There are tens of thousands of people out there who call themselves a designer, illustrator, photographer, writer, art director, film maker, artist, and etc. There will always be someone who is more talented than you, more reliable than you, and more experienced than you. Never forget this.

The learning process doesn't end with your diploma. Staying up-to-date with the latest trends and technology is almost a full-time job in itself. If you slacked in school, be prepared to fall way behind the curve very quickly.

Do you think art history is a waste of time? If so, you are a waste of ours. How many television programs, television commercials, movies, magazine ads, etc. use direct or casual references to significant art historical works? Ever watched Desperate Housewives? Did you recognize the obvious reference to Francis Bacon's Study after Velázquez's Portrait of Pope Innocent X in the Matrix trilogy? How many references to art history can you count during a single episode of The Simpsons

It makes no difference if you can Photoshop the mole off the boob of a supermodel with your least-dominant hand, with your eyes closed, while a stop watch is running if you can't apply basic design skills to the layout into which you have to place the photo. Basics design skills, basic drawing skills, basic programming skills, basic typography skills ... ARE ALL CRITICAL. 
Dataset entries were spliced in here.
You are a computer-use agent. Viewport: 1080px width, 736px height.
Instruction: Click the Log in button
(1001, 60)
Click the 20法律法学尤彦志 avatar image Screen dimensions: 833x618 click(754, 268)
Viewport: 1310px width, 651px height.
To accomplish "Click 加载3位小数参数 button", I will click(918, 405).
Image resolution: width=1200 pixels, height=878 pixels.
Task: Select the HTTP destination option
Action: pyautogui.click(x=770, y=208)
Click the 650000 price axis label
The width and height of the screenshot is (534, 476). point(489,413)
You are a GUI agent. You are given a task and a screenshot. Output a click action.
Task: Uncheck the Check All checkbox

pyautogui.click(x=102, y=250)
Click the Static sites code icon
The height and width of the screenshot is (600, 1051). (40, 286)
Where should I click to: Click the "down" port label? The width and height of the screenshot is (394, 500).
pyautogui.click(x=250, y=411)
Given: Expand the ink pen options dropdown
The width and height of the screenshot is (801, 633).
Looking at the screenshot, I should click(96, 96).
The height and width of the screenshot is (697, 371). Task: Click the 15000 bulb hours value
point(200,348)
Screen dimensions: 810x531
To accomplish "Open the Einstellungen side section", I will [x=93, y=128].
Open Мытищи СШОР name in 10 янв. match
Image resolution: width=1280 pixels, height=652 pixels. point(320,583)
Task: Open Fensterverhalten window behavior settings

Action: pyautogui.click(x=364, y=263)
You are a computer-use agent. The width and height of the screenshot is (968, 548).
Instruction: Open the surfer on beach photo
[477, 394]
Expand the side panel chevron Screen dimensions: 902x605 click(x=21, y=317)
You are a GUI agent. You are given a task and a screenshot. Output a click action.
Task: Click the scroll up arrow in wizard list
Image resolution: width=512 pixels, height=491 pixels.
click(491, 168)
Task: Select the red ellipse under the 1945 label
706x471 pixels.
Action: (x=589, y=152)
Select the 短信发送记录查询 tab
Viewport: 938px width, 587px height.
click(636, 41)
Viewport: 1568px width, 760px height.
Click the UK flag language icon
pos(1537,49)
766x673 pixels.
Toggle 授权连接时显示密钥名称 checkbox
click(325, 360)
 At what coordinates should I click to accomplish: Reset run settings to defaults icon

There is no question that times are tough and jobs are even tougher to come by. Nonetheless, your success in this business will be determined by your willingness to learn how the business functions. You will need to pay attention and learn how to not only do your job, but also understand how to deal with other designers, work as part of a team, learn new graphics applications and technologies, work with and apply brand requirements, be familiar with market trends, become proficient with project management, understand job trafficking, deal with creative directors and company big-wigs, and learn how to interface with clients. Oh, and no, you don’t get to skip work like you did your art history class ... Particularly as a freelancer.

Reread "Experience" ... then take a deep breath. In order to succeed as a freelancer, you will need to add general "how to run a business" knowledge, project management skills, job costing, business accounting, marketing and promotions, sales, insurance, quarterly taxes, incorporation, legal issues (work-for-hire, copyright), customer service, and an endless stream of additional knowledge to your quiver.

Not to mention that you will have to get used to two very hard realities:

First, you will have to get used to NOT receiving a paycheck every other week. In fact, you will have to get used to not receiving regular paychecks at all. Do you think you can handle receiving a paycheck once every two or three or four months for your first few years? How well can you budget your finances? 

Secondly, you will have to learn self-discipline. If you slacked in school, don’t freelance. If you are easily distracted, don’t freelance. If you think your weekly workload in school was too much to handle ... DO NOT FREELANCE. 

In short, unless you are fortunate enough to have a bailout from mommy and daddy to rely on when you fall flat on your face, take your education seriously.

What every student needs to understand
Every time an employer hires a new employee or contracts work out to an untested creative vendor, he is taking a huge risk. The success of that risk is determined by one factor: How much or how little work will be required in order to clean up your work for the client presentation. The less clean up necessary, the more likely you will still have a job tomorrow. 

And, trust me, we know very quickly who is worth tutoring and who needs to be let go. You won't get many second chances with big agencies, and you won't get any with a small shop like ours.